Vorgegebener Text:
⁂
Die schreckliche Vorhersehbarkeit

Ein Magazin sollte ein bunter Strauss sein. Aber nicht getrocknet.

Die «Weltwoche» ist häufig einer der ganz wenigen Lichtblicke in der düsteren Schweizer Medienlandschaft. Wo in geholpertem Deutsch Gesinnungsjournalismus und Haltungsgewäffel geboten wird. Niemals darf der pädagogisch erhobene Zeigefinger fehlen, wird gefordert, kritisiert, gemahnt.

Nun hat aber auch die «Weltwoche» gelegentlich einen Schwächeanfall, und der zeigt sich aktuell ganz deutlich auf dem Cover:

Thilo Sarrazin, der grosse Soziologe und Erforscher der Wokeness, äussert sich zu Rastas und Ähnlichem. Wie dichtete schon Schiller im Wallenstein: «Spät kommt ihr, doch Ihr kommt.» Ein Thema noch später als Frank A. Meyer aufgreifen, das ist schon eine Leistung. Als nette Werbung ein Kapitel aus dem neusten Buch von Sarrazin abzudrucken und zur Titelstory zu machen, das ist nun eher peinlich. Vor allem, weil Sarrazin nur längst Bekanntes zur Debatte rezykliert.
⁂
Anforderungen:
a) Gib aus dem Kommentar über die «Weltwoche» wortgetreu den Abschnitt wieder, der mit den Worten „Nun hat aber“ beginnt und nach den Worten „zur Debatte rezykliert.“ endet.
b) Fasse den Kommentar über die «Weltwoche» in zwei Sätzen zusammen.
c) Schreibe den Kommentar über die «Weltwoche» im Anschluss an seinen letzten Satz weiter.

Quellenauszug:
⁂
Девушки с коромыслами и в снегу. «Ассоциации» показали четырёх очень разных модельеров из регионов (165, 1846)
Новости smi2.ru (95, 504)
⁂
Ergebnisse:
a)
Nun hat aber auch die «Weltwoche» gelegentlich einen Schwächeanfall, und der zeigt sich aktuell ganz deutlich auf dem Cover:

Thilo Sarrazin, der grosse Soziologe und Erforscher der Wokeness, äussert sich zu Rastas und Ähnlichem. Wie dichtete schon Schiller im Wallenstein: «Spät kommt ihr, doch Ihr kommt.» Ein Thema noch später als Frank A. Meyer aufgreifen, das ist schon eine Leistung. Als nette Werbung ein Kapitel aus dem neusten Buch von Sarrazin abzudrucken und zur Titelstory zu machen, das ist nun eher peinlich. Vor allem, weil Sarrazin nur längst Bekanntes zur Debatte rezykliert.

b) Der Kommentar nennt die «Weltwoche» einen der wenigen Lichtblicke in einer düsteren Schweizer Medienlandschaft voller Gesinnungsjournalismus, sieht aber im aktuellen Cover einen Schwächeanfall. Als peinlich bezeichnet er, dass die Zeitschrift als Titelstory ein Kapitel aus Thilo Sarrazins neustem Buch abdruckt, in dem sich Sarrazin zu Rastas und Ähnlichem äussert, das Thema noch später als Frank A. Meyer aufgreift und nur längst Bekanntes rezykliert.

c)
Aber es wird schon ganz am Anfang ganz schlimm. Denn der wiedergeborene Christ Roger Köppel (nur echt mit Heiligenschein) raunt über den «Glauben, die Urkraft des Lebens».  Als wäre er ein kleiner Heidegger, fabuliert er vom «Weltgeheimnis», vom «Wunder der Existenz» und vom «Rätsel des Lebens». Er öffne sich dem «dankbaren Staunen», «Gemüt, Herz», schwurbel, schwurbel. «Das Christentum lehrt», und schliesslich die typisch köppelsche Apotheose: «Ohne Glaube keine Schweiz.» Das hat immerhin etwas Originelles, ist aber einfach eine Abwandlung der guten, alten «Willensnation».

Aber Himmels willen, als habe es Kant, «Die Kriminalgeschichte des Christentums», die unzähligen Abrechnungen mit dieser ältesten Verbrecherorganisation der Welt nicht gegeben, schwärmt Köppel mit zunehmendem Alter von theologischen Fragestellungen. Denen er sich mit dem kleinen Besteck eines Staunenden, aber nicht Wissenden nähert. Auch hier hätte die Existenz eines Herausgebers oder eines Verlegers gutgetan, der gesagt hätte: langweile damit Freunde und Familie, aber bitte nicht den Leser. Dem bliebe dann Gott sei Dank solche Frömmlerei erspart. Denn mit Glauben verhält es sich wie mit Rassismus. Er existiert, ist aber falsch.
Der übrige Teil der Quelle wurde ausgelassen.